[Opening Record set section]
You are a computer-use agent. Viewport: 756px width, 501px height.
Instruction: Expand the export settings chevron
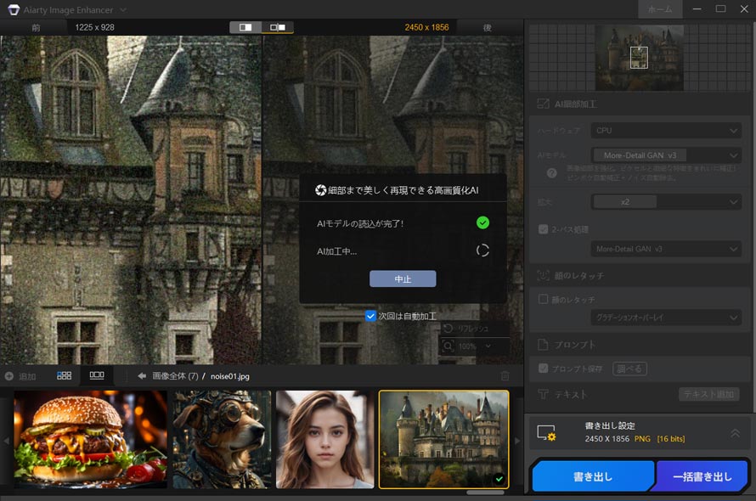[x=735, y=433]
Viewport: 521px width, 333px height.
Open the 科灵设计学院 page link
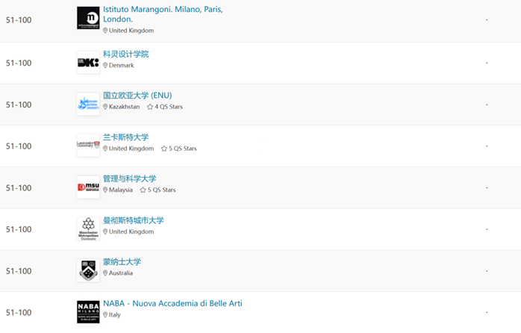(x=125, y=54)
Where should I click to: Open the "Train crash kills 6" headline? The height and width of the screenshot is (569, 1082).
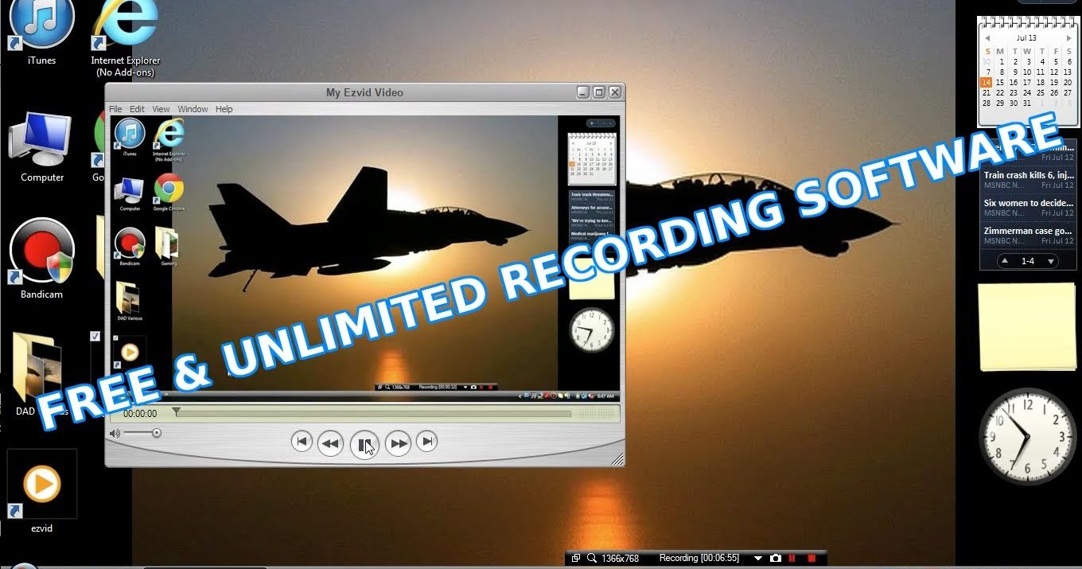click(x=1027, y=175)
[Closing Record set section]
What is needed:
Output the records exactly, please. The pictures are not part of the copy.

Answer to this task:
You are a computer-use agent. Viewport: 756px width, 501px height.
Instruction: Expand the export settings chevron
[x=735, y=433]
Viewport: 521px width, 333px height.
Open the 科灵设计学院 page link
(x=125, y=54)
Where should I click to: Open the "Train crash kills 6" headline? The height and width of the screenshot is (569, 1082).
click(x=1027, y=175)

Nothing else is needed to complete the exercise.